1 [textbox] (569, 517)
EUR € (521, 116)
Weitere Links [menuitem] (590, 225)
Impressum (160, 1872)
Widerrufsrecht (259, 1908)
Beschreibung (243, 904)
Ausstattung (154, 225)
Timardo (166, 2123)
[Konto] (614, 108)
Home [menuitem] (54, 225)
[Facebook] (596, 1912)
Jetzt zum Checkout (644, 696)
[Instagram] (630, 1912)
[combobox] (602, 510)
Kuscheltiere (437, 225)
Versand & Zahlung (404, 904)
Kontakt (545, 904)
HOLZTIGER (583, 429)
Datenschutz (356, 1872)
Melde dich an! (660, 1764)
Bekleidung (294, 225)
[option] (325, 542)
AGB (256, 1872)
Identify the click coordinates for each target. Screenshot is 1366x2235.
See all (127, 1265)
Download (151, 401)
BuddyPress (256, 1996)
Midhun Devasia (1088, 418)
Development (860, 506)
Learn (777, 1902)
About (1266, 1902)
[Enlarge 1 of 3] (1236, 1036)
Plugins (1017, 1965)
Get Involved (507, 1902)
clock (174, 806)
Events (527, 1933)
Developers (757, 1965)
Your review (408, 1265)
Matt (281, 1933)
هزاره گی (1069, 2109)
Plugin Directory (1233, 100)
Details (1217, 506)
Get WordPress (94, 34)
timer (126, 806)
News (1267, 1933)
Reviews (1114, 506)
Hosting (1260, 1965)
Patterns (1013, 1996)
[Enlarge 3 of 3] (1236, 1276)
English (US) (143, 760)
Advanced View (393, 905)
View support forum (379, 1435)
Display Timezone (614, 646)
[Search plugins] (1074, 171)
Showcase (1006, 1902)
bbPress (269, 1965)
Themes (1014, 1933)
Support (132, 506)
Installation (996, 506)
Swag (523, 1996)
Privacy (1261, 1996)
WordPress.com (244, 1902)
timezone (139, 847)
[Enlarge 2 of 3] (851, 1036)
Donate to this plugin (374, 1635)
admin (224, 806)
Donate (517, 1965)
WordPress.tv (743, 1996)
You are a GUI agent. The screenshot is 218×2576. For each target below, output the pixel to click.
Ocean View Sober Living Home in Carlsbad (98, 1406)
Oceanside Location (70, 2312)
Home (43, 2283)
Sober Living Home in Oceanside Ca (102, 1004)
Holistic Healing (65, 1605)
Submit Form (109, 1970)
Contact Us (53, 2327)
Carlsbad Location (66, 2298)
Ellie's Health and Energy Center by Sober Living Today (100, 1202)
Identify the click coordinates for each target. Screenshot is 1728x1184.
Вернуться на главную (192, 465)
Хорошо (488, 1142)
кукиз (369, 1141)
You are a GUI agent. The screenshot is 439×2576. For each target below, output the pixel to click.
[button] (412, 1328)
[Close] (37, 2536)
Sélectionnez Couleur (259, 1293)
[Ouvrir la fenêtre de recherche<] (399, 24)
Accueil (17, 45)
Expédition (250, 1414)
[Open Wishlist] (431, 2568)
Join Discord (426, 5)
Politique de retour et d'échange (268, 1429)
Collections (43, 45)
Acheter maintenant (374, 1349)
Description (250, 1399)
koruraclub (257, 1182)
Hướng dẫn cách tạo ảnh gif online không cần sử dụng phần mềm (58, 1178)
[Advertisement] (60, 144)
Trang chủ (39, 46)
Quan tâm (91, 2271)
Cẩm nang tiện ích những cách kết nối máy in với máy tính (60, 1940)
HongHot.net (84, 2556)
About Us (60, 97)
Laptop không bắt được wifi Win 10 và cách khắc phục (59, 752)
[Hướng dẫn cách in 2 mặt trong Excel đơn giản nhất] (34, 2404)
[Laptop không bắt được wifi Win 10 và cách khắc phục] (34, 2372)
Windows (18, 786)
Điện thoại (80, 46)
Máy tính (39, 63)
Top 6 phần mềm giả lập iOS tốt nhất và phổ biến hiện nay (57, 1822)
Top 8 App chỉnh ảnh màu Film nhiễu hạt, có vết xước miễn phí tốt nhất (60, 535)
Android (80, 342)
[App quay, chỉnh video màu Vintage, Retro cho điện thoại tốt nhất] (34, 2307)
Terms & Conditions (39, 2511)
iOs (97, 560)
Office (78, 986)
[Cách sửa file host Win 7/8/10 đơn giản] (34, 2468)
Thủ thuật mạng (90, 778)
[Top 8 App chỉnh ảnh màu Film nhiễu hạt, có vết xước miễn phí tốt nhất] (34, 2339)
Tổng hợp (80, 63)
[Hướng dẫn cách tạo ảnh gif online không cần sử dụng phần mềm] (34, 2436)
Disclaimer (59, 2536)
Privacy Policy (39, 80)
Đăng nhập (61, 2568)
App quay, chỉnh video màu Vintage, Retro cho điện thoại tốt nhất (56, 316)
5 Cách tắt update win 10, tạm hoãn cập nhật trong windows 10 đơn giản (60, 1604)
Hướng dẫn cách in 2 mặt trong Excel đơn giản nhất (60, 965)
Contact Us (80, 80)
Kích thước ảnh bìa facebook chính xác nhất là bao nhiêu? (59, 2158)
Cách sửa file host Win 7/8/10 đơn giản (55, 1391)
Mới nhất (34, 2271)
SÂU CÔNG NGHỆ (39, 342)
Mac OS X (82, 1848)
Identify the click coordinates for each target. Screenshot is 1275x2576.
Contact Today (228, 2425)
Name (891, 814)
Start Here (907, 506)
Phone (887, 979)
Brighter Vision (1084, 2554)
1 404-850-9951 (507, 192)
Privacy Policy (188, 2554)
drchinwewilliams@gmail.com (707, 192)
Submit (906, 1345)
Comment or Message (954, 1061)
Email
*****
What the exercise asks
Repeat exactly the lines that run from the opening of the listing through the line holding "AGB (256, 1872)". Leave out everything else.

Written solution
1 [textbox] (569, 517)
EUR € (521, 116)
Weitere Links [menuitem] (590, 225)
Impressum (160, 1872)
Widerrufsrecht (259, 1908)
Beschreibung (243, 904)
Ausstattung (154, 225)
Timardo (166, 2123)
[Konto] (614, 108)
Home [menuitem] (54, 225)
[Facebook] (596, 1912)
Jetzt zum Checkout (644, 696)
[Instagram] (630, 1912)
[combobox] (602, 510)
Kuscheltiere (437, 225)
Versand & Zahlung (404, 904)
Kontakt (545, 904)
HOLZTIGER (583, 429)
Datenschutz (356, 1872)
Melde dich an! (660, 1764)
Bekleidung (294, 225)
[option] (325, 542)
AGB (256, 1872)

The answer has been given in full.